Magazine article Feminist Collections: A Quarterly of Women's Studies Resources

A Year of Girls' Studies

Article excerpt

In Winter 1997, Feminist Collections released a special issue on "Girls and Young Women," reviewing works from a limited though promising corpus of books, magazines, and videos by and about girls. Coincidentally, we return to this topic exactly ten years later--with the Winter 2007 issue introducing and this Spring issue launching the journal's most comprehensive thematic series ever.

Our yearlong sequence is about girls' studies--the long-unnamed field of scholarly inquiry into girls' identities and experiences. We hope to represent the many topics, books, and genres available in a field that, it is clear (simply from the growth in editorial space needed to represent it), has become more developed and complex. Yet variations in the range of terminology used just to name the field--sometimes referred to as "girl," "girls," or "girls'" studies, sometimes capitalized and sometimes not--indicate that this area is not rigidly fixed, but open to new directions. The body of reviews will inevitably reflect this dynamic among the many exciting changes and additions to scholarship on girlhood.

Although they hadn't originally intended to compile a series, Feminist Collections co-editors Phyllis Holman Weisbard and JoAnne Lehman were surprised and delighted by the current amount of scholarship and reviewer interest on girls. "The more we looked," Phyllis says, "the more we found." Later, JoAnne notes, our call for reviewers brought in an "overwhelming response" from eager scholars. Invited to guest-edit the series because of my work on representations of girls' sexuality, I was lucky enough to witness this expansion both before and after the call went out.

In order to group the many girls' studies books into manageable categories, we first looked for dominant, repetitive themes in scholarship. We initially compiled nine categories on topics ranging from education to entertainment, literature to technology, and aggression to "othering." I personally found it interesting that the topic of "the body," a somewhat established issue for girls within body image research, hadn't even come up yet! Clearly girls' studies has diverse and numerous foci. Eventually, as JoAnne put it, "We simply had to stop, there was so much!" We posted a call for reviewers that listed those nine categories, and then added more, based on feedback from some of the many qualified scholars with specialized research and service in their girls' studies areas of interest. What resulted was, we believe, a strong representation of the many books and topics unique to girls' studies.

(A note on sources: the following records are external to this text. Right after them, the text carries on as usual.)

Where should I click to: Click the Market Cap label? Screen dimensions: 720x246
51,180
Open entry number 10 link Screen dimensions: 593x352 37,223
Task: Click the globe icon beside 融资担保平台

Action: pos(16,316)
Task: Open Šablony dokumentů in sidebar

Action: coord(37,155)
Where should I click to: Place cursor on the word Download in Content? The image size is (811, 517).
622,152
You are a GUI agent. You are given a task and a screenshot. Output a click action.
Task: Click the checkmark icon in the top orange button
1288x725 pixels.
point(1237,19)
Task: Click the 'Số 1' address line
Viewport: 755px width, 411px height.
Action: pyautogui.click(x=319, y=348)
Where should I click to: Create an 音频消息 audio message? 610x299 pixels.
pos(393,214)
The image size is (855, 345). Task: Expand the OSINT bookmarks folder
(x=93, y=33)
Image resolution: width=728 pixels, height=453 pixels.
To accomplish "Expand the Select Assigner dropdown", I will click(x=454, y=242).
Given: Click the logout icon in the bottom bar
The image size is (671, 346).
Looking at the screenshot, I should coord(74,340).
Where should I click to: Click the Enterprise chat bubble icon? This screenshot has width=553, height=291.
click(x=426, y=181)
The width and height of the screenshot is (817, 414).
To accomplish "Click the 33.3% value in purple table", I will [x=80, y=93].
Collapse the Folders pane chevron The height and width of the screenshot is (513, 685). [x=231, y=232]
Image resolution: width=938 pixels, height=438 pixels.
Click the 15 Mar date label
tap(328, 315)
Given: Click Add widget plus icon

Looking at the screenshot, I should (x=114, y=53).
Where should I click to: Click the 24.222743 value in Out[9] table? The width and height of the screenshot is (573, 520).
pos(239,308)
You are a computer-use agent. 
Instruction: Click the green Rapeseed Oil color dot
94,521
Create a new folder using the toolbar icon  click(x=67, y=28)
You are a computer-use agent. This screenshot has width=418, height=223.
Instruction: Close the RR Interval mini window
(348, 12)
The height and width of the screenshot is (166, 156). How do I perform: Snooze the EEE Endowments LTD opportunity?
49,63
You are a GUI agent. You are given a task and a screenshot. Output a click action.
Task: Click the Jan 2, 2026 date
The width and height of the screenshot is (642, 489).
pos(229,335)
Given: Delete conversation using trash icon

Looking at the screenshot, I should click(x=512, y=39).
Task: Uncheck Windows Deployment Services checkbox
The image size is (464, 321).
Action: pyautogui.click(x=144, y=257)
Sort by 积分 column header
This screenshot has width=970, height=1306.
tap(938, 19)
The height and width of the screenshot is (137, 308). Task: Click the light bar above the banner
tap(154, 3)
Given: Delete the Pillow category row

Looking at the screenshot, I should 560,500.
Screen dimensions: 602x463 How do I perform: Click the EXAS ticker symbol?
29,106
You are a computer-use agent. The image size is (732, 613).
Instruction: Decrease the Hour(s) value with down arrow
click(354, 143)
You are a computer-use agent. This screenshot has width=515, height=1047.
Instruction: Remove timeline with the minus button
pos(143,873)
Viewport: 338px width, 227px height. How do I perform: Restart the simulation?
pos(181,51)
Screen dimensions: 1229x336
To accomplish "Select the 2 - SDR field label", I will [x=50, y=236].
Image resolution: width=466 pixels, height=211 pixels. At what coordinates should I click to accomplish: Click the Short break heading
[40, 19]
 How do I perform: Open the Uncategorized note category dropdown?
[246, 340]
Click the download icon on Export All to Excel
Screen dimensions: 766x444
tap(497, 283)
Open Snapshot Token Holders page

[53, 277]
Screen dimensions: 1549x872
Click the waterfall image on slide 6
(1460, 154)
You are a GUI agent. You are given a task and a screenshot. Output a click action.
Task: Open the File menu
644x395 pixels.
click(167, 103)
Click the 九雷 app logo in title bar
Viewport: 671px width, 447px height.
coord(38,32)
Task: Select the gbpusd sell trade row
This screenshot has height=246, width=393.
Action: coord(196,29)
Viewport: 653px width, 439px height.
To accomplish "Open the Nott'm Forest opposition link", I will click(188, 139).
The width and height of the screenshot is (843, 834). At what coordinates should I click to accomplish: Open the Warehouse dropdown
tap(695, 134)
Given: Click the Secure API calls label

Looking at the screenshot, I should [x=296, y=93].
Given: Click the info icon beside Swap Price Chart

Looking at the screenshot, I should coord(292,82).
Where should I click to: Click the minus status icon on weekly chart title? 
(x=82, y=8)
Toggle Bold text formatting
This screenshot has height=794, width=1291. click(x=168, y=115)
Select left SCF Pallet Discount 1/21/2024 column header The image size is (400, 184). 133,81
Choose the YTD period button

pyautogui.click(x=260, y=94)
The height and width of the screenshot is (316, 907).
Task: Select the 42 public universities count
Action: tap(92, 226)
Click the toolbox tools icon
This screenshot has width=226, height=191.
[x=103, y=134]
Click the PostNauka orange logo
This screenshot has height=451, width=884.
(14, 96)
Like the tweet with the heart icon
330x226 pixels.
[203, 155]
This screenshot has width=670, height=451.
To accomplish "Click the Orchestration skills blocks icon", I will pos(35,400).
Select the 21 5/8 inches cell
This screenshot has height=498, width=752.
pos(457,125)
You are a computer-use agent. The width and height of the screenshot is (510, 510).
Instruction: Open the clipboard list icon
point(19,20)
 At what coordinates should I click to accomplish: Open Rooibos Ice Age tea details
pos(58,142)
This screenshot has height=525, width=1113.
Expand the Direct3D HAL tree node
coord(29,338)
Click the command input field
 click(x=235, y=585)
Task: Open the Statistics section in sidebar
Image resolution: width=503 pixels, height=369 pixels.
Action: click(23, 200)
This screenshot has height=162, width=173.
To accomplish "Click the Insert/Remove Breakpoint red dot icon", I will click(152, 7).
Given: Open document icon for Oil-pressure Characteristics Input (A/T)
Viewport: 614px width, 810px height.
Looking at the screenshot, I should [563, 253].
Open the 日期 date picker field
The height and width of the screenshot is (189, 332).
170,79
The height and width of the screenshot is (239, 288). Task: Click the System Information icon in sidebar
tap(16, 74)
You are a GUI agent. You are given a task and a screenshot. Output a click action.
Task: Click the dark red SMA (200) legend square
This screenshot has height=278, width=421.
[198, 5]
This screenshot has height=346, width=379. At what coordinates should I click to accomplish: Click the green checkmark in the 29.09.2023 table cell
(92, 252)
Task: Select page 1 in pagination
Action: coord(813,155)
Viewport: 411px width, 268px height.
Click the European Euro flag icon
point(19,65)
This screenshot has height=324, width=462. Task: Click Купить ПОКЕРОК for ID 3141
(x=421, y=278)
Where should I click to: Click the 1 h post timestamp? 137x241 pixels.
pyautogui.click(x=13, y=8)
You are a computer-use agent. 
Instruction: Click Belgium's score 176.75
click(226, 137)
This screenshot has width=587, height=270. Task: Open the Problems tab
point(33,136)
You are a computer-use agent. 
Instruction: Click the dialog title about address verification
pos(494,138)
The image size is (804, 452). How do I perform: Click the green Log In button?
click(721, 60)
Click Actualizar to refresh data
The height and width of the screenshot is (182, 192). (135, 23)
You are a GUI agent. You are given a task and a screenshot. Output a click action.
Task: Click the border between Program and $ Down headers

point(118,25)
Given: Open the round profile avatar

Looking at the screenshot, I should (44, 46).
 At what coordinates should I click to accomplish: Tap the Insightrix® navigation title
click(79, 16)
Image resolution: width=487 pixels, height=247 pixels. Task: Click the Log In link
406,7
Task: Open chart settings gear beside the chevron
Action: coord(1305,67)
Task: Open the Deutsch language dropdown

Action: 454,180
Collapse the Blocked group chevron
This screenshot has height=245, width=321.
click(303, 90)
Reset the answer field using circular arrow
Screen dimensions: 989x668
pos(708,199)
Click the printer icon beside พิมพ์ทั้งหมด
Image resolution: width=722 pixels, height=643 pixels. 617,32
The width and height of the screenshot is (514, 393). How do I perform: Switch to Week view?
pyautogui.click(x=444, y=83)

We felt it necessary to recognize, in addition to critical academic books, the many genres that touch girls' lives, as well as materials that are actually authored by girls. Girls' studies often turns to such sources as girls' magazines, websites, diaries, narratives, and artistic production for serious inquiry into psychosocial research. Therefore, the series includes reviews of young adult and pre-adolescent literature for girls, as well as books containing girls' own writings and self-portrayals. With a review of magazines for seven- to twelve-year-olds and another of websites by and for girls, the series is diverse in its considerations of different media. Also, by elevating girls' voices to the same level as the voices of scholars, the series echoes the field's own practice of treating girls as active subjects in meaning-making, not simply passive objects of inquiry.

The Winter 2007 issue acted as a sneak preview of the series, including a review of texts used by librarians, teachers, and parents to select young adult literature for girls and an article by Sarah Hentges, author of Pictures of Girlhood: Modern Female Adolescence on Film, on her pedagogical practices using girls' film. …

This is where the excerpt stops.